Naruto se sentait bien. Lui qui, quelques heures plus tôt, se morfondait, triste d'être complètement seul pour le jour de l'an. Déjà que Noël avait été bien mélancolique. Mais maintenant que Sasuke était à ses côtés, tout était plus beau, meilleur, et il se sentait juste bien. Il était ému par l'histoire de Sasuke, par sa confiance en lui, et par son père qui lui manquait horriblement.

Alors, sans savoir pourquoi exactement il se sentait si vulnérable, il se pencha et prit Sasuke dans ses bras. Il le serra fortement, enfouissant son visage dans son cou. Il avait besoin de l'enlacer. Il avait besoin de savoir qu'il n'était pas seul. De savoir aussi que Sasuke allait vraiment bien, malgré cette histoire horrible, arrivée quatre ans auparavant…

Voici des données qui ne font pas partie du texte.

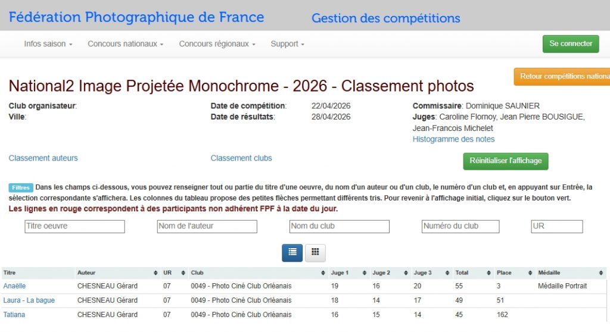610x332 pixels.
Task: Click the Nom du club filter field
Action: (x=339, y=226)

— Ça va ? fit la voix de Sasuke après un instant.

— Très bien.

Naruto renifla et s'écarta.

— Très bien, répéta-t-il. Je t'aime.

Sasuke poussa un petit rire devant la déclaration si subite. Une douce coloration rose s'étendit sur ses joues et il regarda Naruto avec tant d'espoir dans les yeux.

— Naruto, je peux te demander quelque chose ?

— Bien sûr.

Sasuke se mordit la lèvre du bas, hésita un long moment, puis se lança enfin :

— Peux-tu me jouer cette ballade que tu as écrite lors de ce premier trimestre ?

Le blond fronça les sourcils, brusquement épouvanté. Sasuke parlait-il vraiment de… de cette composition ?

— Quoi ?

— Elle était pour moi, non ?

— Oui, déclara-t-il sans même hésiter. Mais… Bordel, Sasuke, tu t'en souviens ?

— Oui, chaque note.

Naruto n'en revenait pas. Son cœur battait la chamade.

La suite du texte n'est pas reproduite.